Forum Moderators: phranque

Message Too Old, No Replies

rel="canonical" or 301 htaccess

         

imbckagn

1:05 am on Mar 7, 2011 (gmt 0)

10+ Year Member



I recently installed a security certificate on my root domain. I'm using Wordpress and have the rel="canonical" on all pages. I am still worried about the search engines deciding which to index https or http.

I have several pages that are using a htaccess rule to redirect from http to https already. Is there an easy htaccess fix I could implement to tell the rest of the URL's to point to http?

Yes I searched and I'm a newb with htaccess so I'm trying to learn.

g1smd

1:22 am on Mar 7, 2011 (gmt 0)

WebmasterWorld Senior Member 10+ Year Member Top Contributors Of The Month



Yes, and there are several very detailed code samples in the WebmasterWorld Apache forum answering exactly this question.

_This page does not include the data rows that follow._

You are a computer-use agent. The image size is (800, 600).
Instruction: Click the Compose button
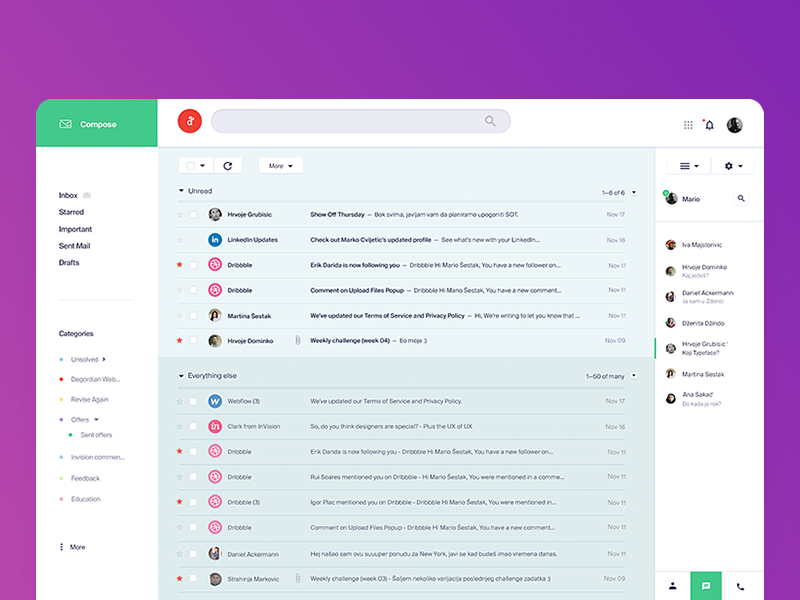coord(97,124)
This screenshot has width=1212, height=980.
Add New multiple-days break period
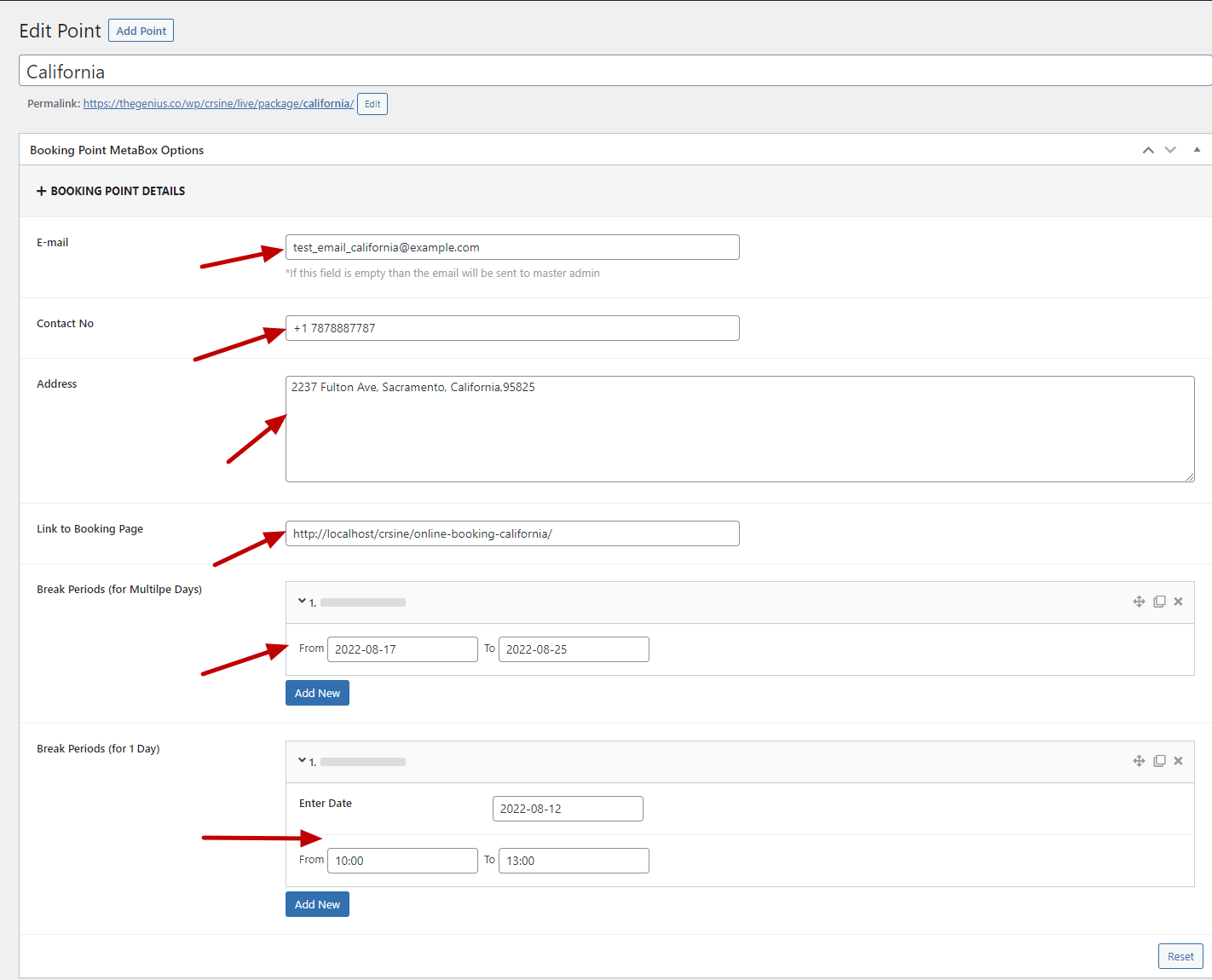(317, 693)
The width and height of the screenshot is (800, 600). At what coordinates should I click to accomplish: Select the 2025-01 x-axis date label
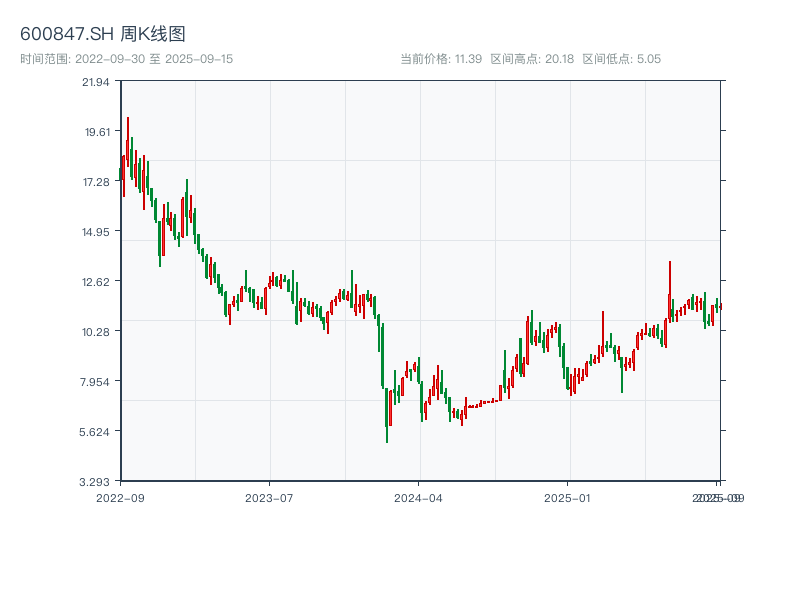(x=569, y=497)
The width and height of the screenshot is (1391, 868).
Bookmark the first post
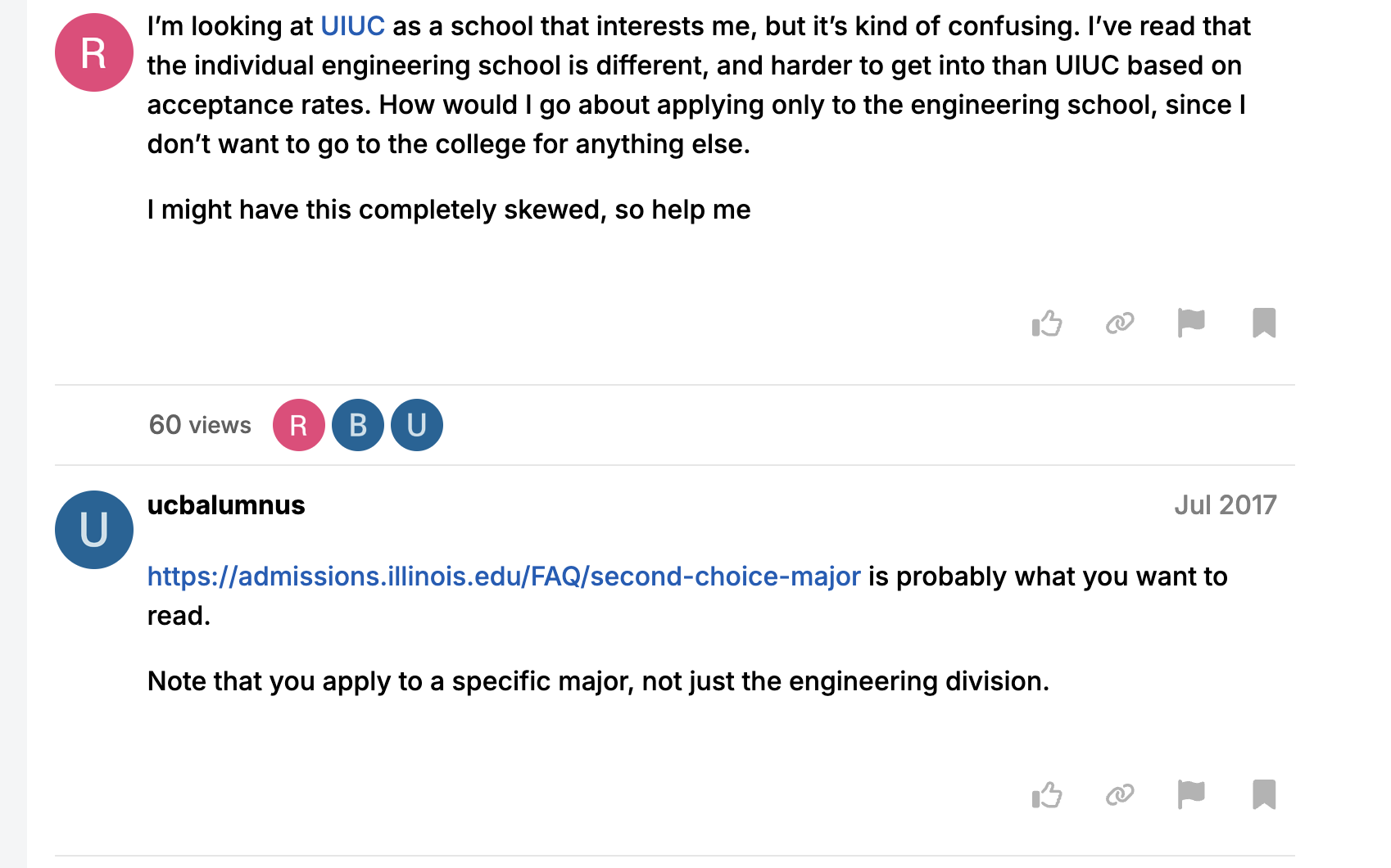(x=1263, y=323)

In short, your site should force https for some URLs and http for the rest. To do otherwise would let some URLs work with both protocols and that is never a good thing.

imbckagn

4:46 am on Mar 7, 2011 (gmt 0)

10+ Year Member



Thanks g1smd

I did search and was able to force the folder I need to https butt can't figure out how to force the rest of the site to http.

# Point Non WWW to WWW
RewriteCond %{HTTP_HOST} ^website.com
RewriteRule (.*) http://www.website.com/$1 [R=301,L]

# Secure Folder Http to Https
RewriteCond %{SERVER_PORT} !443$
RewriteRule ^/?(apply/.*) https://www.website.com/$1 [R=301,L]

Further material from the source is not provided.